On arrival at Ulundi Grandier was interrogated by Cetshwayo who wanted to know the whereabouts of Shepstone who the Zulu thought was leading Wood's column as it had originated from the South African Republic. Grandier was also questioned on the location of the Zulu prince uHamu kaNzibe, who had defected to the British, and shown the two artillery pieces captured by the Zulu at the 22 January Battle of Isandlwana and asked if he could operate them. When he proved of little use he was confined to a hut.

Grandier afterwards claimed he was mistreated by being beaten and fed only on a diet of mealie corn. When word reached Ulundi of Mbilini's 5 April death in a skirmish with the British, Grandier said that Cetshwayo ordered him sent to Mbilini's men for execution. He said he was dispatched on 13 April under the guard of two Zulu who he overpowered later that day, killing one. Grandier said he travelled the next three nights (resting during the day) towards British lines. He was found by a British patrol near the Zungwini Mountain on 16 April, brought to Wood's camp at Kambula and revived with medicinal brandy. The survivors of Grandier's unit had also returned to Kambula after the defeat at Hlobane and fought in the 29 March defence of the camp (suffering no casualties) before returning to Pretoria.

== Reporting and later life ==
Grandier's story was subject to sensational reporting in the British and Natal Colony press. He was the only white prisoner of war captured by the Zulu in the conflict. By 1884 he was an innkeeper near the Kimberley Mine and regaled the travel writer J.W. Matthews with an account of his time as a prisoner of the Zulu; nothing is known of his later life.
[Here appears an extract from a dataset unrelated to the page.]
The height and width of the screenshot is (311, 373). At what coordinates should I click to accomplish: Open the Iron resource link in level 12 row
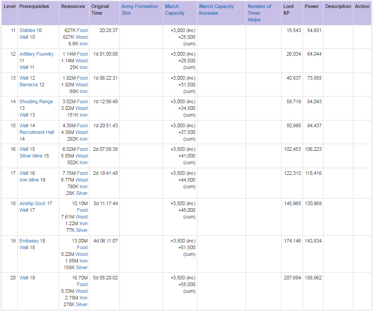click(x=83, y=67)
At the time of the initial reporting, the writer Bertram Mitford expressed doubts over the story of Grandier's escape, stating that it was improbable that he could have covered 50 mi from Ulundi to Zungwini without discovery as the surviving guard would have quickly raised the alarm. The Dutch trader Cornelius Vijn, who had lived with and was familiar with the court of Cetshwayo, heard that Grandier had been well treated as a prisoner, supplied with rum, gin and tobacco and protected by the king. Vijn thought that Grandier had been released near to where he had been captured when it was found he possessed no useful information. Shortly after the war, a journalist for the Natal Mercury interviewed Mnyamana kaNgqenelele Buthelezi, the most senior advisor to Cetshwayo and presumably the "Manyanyana" that Grandier recalled saving his life. Mnyamana told him that Grandier had been purposely released near to British lines. Knight considers that Grandier was released by Cetshwayo as a gesture of his commitment to securing a peace treaty to end the war.